Information about the prosecutor’s supervision over the inquiry has been confirmed by Małgorzata Jurecka from Oświęcim police. “I think we should approach this subject with cool heads. We must analyse it first and then, most likely, an expert will be appointed to assess the material,” said officer Jurecka.
Two events
Dozens of Polish far right nationalists gathered at the Auschwitz concentration camp in Poland on Sunday to protest at the same time as officials and survivors marked the 74th anniversary of the camp's liberation in an annual ceremony.
The two parties gathered in different parts of the camp, now an open-air museum, and did not encounter each other. It was the first time the far right has held a protest at Auschwitz at the annual event, which is also International Holocaust Victims Remembrance Day.

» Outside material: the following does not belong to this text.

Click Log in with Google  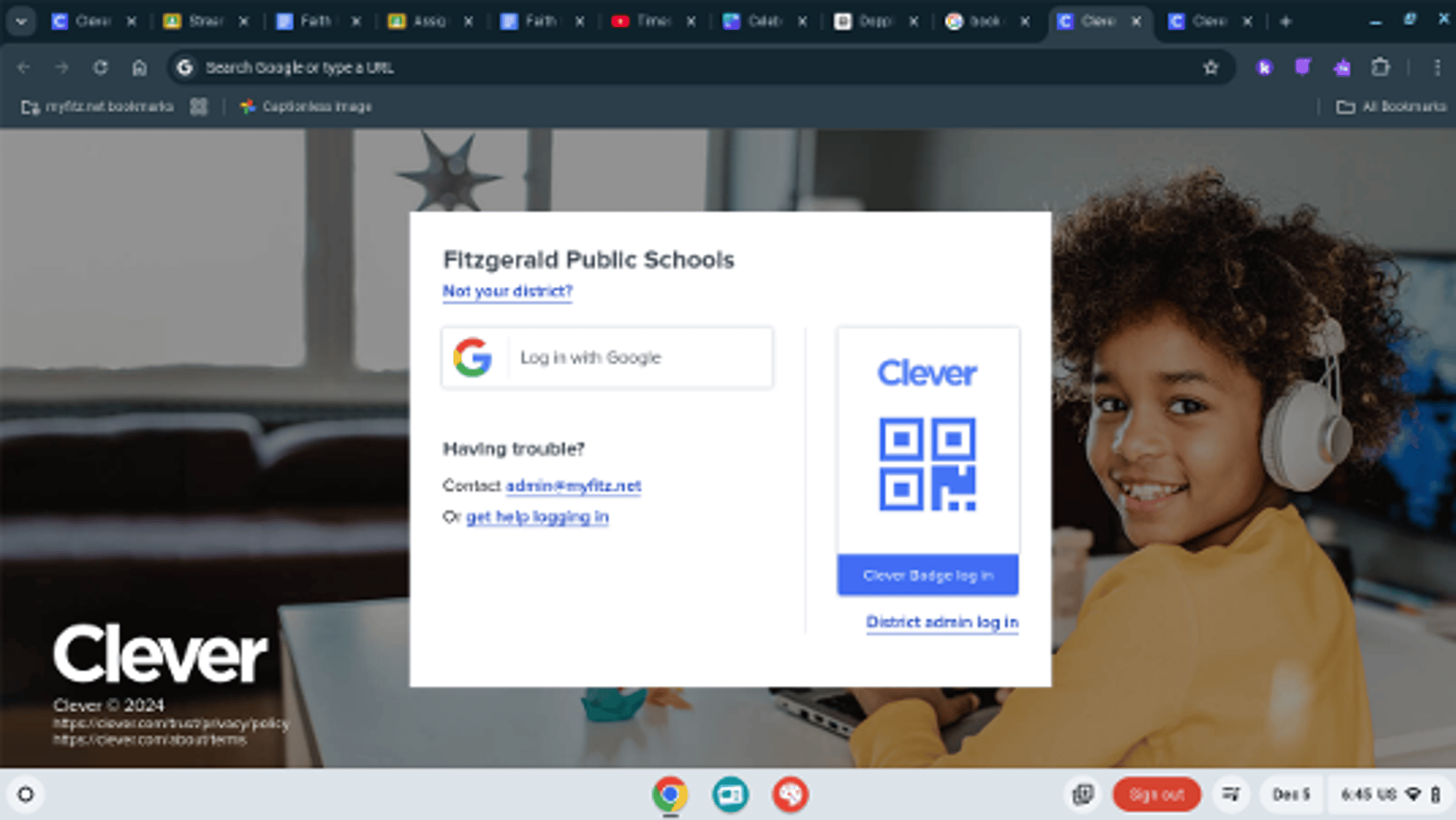606,358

At the official ceremony on Sunday, Polish Prime Minister Mateusz Morawiecki and other government officials were joined in prayer by some of the last remaining survivors of the death camp.
Nationalists' march
In another location at the site, far right protesters wrapped in Polish flags, some of the stamped with the words "Polish Holocaust", laid flowers and sang the Polish national anthem.
Piotr Rybak from the Polish Independence Movement said in front of a camera: "the Jewish nation and Israel is doing everything to change the history of the Polish nation. The Jewish nation is doing everything to change the history of this camp. Polish patriots cannot allow this. Polish patriots cannot allow anyone to change the history of Poland and this camp".
Rybak is a well-known figure as media across Poland were highlighting his trial in which he was sentenced for burning an effigy of a Jew on the Market Square in Wrocław.
Anti-Semitism on the rise
The protest comes at a time of surging anti-Semitism in parts of Europe and as critics accuse the PiS of trying to build a nationalist sense of grievance among Poles by seeking to minimise Polish complicity in the Holocaust.
During decades of communist rule, Poles were taught to believe that, with a few exceptions, the nation had conducted itself honourably during a war that killed a fifth of the population.
Many still refuse to accept research showing thousands had participated in the Holocaust - in addition to the thousands that had risked their lives to help the Jews - and feel the West has failed to recognise Poland's own suffering during the war.
More than 3 million of Poland's 3.2 million Jews were murdered by the Nazis, accounting for about half of the Jews killed in the Holocaust. Jews from across Europe were sent to be killed at death camps built and operated by the Germans on Polish soil, including Auschwitz, Treblinka, Belzec and Sobibor.
According to the U.S. Holocaust Memorial Museum, the Nazis also killed at least 1.9 million non-Jewish Polish civilians.
Diplomatic relations between Poland and Israel were strained last year after the PiS government sought to impose jail terms for suggesting the nation was complicit in the Holocaust.